One of the first people to have their case downgraded from a felony to a misdemeanor was a man accused of drug possession who was facing more than a year behind bars for possessing heroin and methamphetamine. His lawyer, an LA County public defender named Ron Brown, had worked to get the case deliberately postponed until after the election. As a result, the defendant was “sentenced and released from custody with no further jail time,” as the Times reports.
“They were felonies yesterday. They’re misdemeanors today,” Brown told the Times. “This is the law now.”
Nicole Nishida, a spokesperson for the LA Sheriff’s Department, told the Times it will take time to reevaluate the cases of those currently behind bars. “We’re not conducting a mass release, today or tomorrow,” she said.

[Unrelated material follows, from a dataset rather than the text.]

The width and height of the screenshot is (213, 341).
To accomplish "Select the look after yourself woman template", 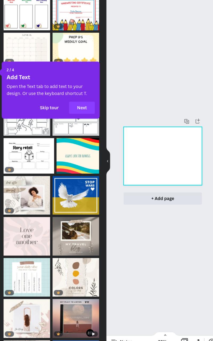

Other crimes downgraded to misdemeanors under the new law include theft, forgery and writing bad checks, as long as the stolen value is $950 or less. Los Angeles County Dist. Atty. Jackie Lacey told the Times she was not convinced the new law would pan out the way it was intended. She voiced concerns that, while the law provides funding for mental health and substance abuse treatment, it may be difficult to get people to accept the treatment in question. She also voiced concerns over “cases involving the theft of guns.”
An answer to Lacey’s concern as to how the justice system will persuade people to accept treatment without the threat of a felony might come from Portugal, which decriminalized all drugs 13 years ago. The decriminalization of drugs did not make their use legal in Portugal, but users are no longer prosecuted as criminals. Instead, they pay a fine similar to a traffic violation. Under Portugal’s system, a small committee determines whether a given offender is in need of substance abuse or mental heath treatment, and makes a recommendation. Nobody is required to accept the treatment, but so far the results have been significant in reducing drug use nationwide. Ten years after decriminalization, drug use in Portugal was down by half, and those numbers have remained steady.
California’s voters have ample motivation –– both moral and economic –– to decrease the state’s incarceration rates. The state’s prison population is unwaveringly among the largest in the U.S.–– a nation that has just 5% of the world’s total population but holds a whopping 25% of its prisoners. Each year the budget for the California Department of Corrections and Rehabilitation costs taxpayers $9.3 billion –– an average of $45,006 per inmate.
Drug possession cases account for a large portion of the state’s current inmates, and that inmate population consists largely of black and hispanic people. Despite the well-documented fact that each race uses drugs at similar rates, minorities are arrested throughout the U.S. at alarmingly disproportionate rates. According to the Public policy Institute of California, “African Americans are dramatically more likely to be imprisoned than other groups,” in California.
By passing Prop. 47, voters took a significant step towards ending mass incarceration and the racist war on drugs. As Jag Davies of the Drug Policy Alliance writes, “Prop. 47 has the potential to drastically reduce the number of people in state prisons and county jails –– who don’t need to be there for reasons of either justice or safety –– by making 20,000 current people eligible for resentencing and reducing new admissions by 40,000 to 60,000 every year.”